Essentially, Matt uses the GravityFit TPro to train a simple movement pattern that, once mastered, all but eliminate the typical problems normally associated with chipping and pitching.

“When (golfers) learn to turn using their thoracic spine and keep their arms in front of their body, it has a dramatic effect on how they deliver the club to the ball,” Matt says. “They are now able to maintain width or radius on either side of the ball, shallow out the club, and engage the bounce (sole) of the wedge to interact with the turf effectively, which is a key trait of all excellent wedge players. Doing this greatly increases their margin for error from a strike perspective and produces a far more consistent outcome in terms of loft, trajectory and distance control.”

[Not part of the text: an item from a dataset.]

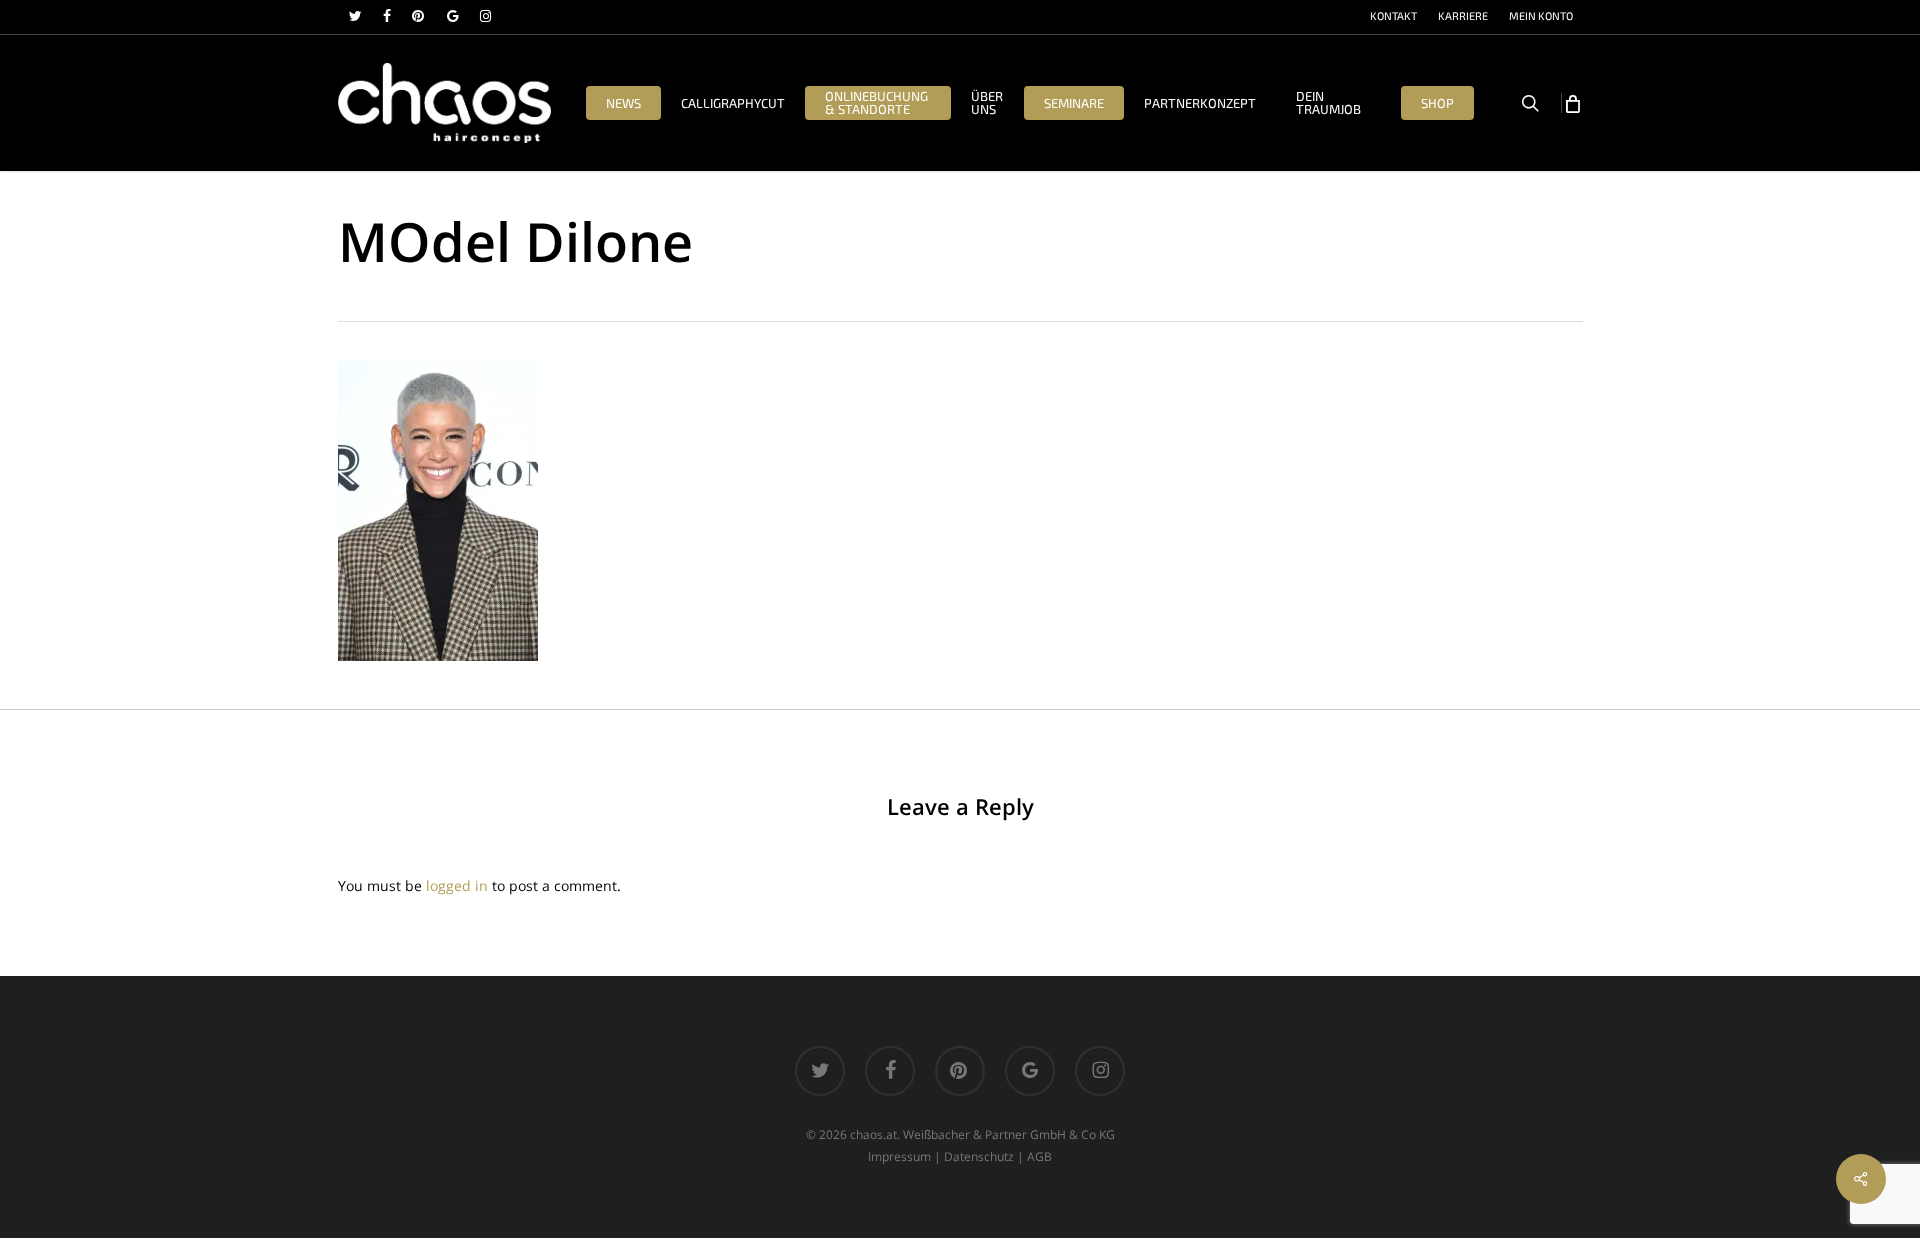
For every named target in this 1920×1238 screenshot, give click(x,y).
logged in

Here is Matt’s 5-step process that you can follow with the TPro:

  1. Push handles out in front of your body, keeping slight bend in elbow.
  2. Stretch tall. Feel the green spikes in your middle/upper back and your shoulder blades on the paddles.
  3. Hinge forward into posture for pitching or chipping (the shorter the shot, narrower the stance.).
  4. Slowly turn chest into backswing, keep arms out in front of body, and maintain pressure on the spikes and paddles.
  5. Turn through to finish position using normal tempo, maintaining same pressure on the TPro and keeping arms in front of your body.

In summary, using the TPro and Matt’s drill can help you train a simple movement pattern that can give you far more control over the strike, trajectory and distance of your chips and pitches.